_EXERCISE:_ With the pictures left out, please return exactly the line holding "The height and" and each following line until the entries end.

_STORED DATA:_
____________________

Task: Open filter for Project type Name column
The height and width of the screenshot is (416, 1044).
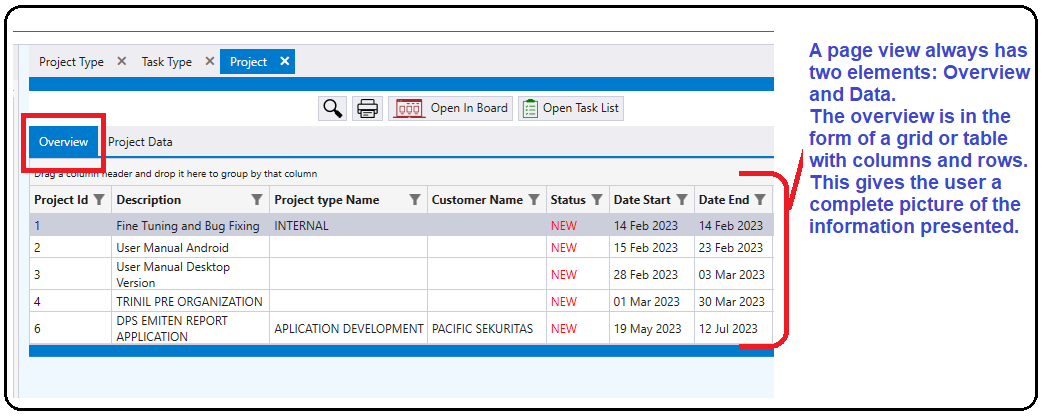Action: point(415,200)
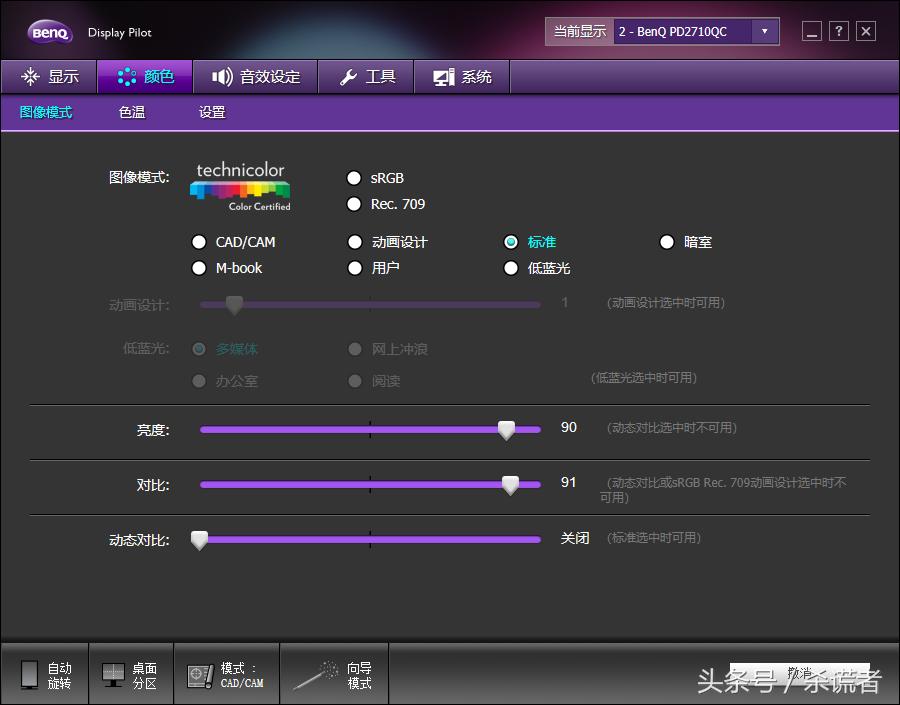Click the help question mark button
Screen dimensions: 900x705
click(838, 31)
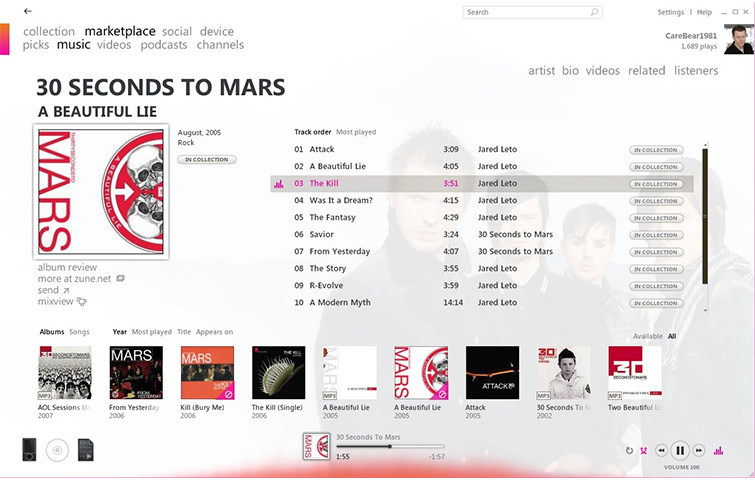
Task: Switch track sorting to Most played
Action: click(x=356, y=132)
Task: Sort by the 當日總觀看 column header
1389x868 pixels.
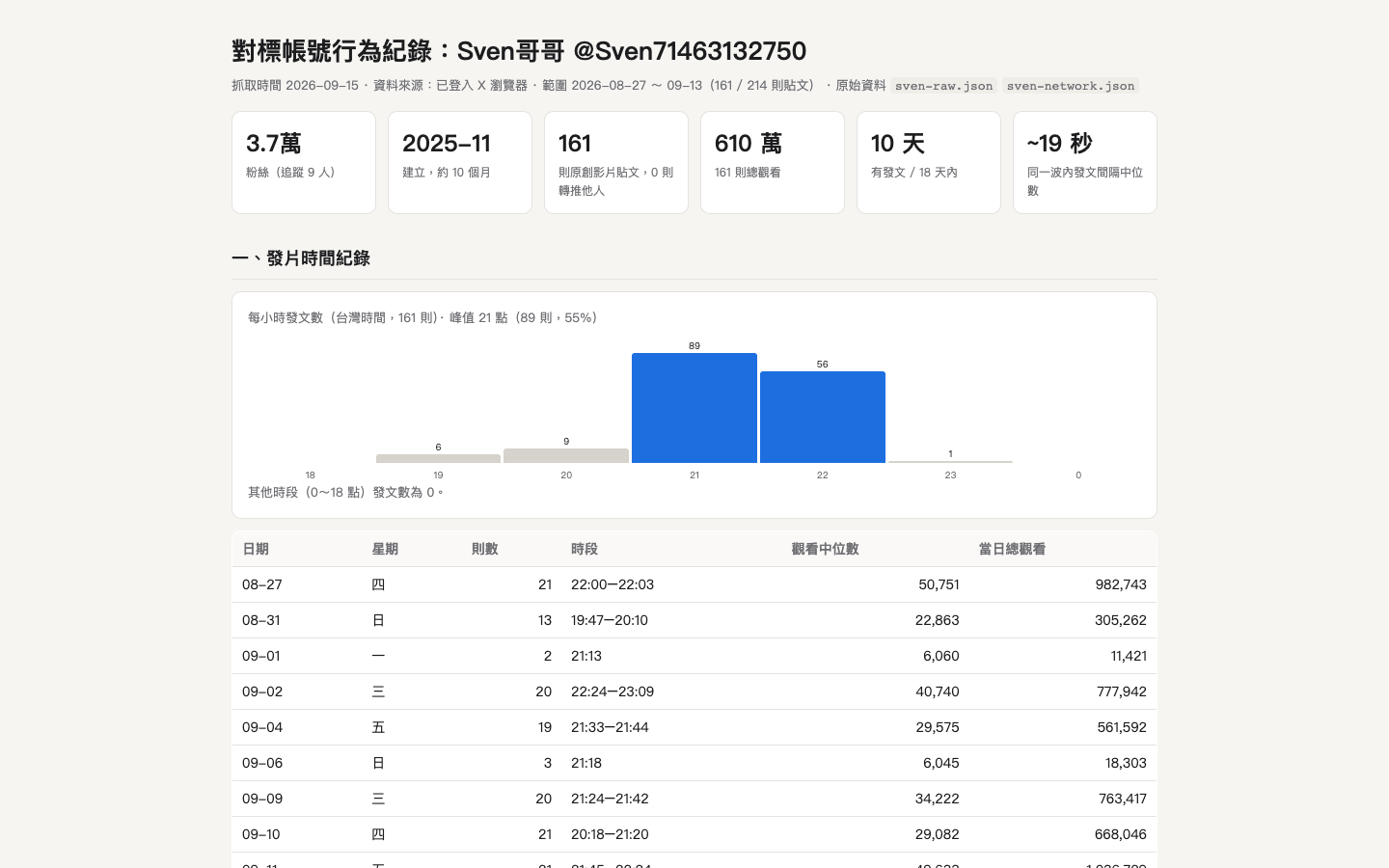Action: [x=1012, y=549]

____________________

_RESULT OF THIS TASK:_
The height and width of the screenshot is (416, 1044).
Action: point(415,200)
Click the help question mark button
Screen dimensions: 900x705
click(838, 31)
Task: Switch track sorting to Most played
Action: click(x=356, y=132)
Task: Sort by the 當日總觀看 column header
1389x868 pixels.
Action: [x=1012, y=549]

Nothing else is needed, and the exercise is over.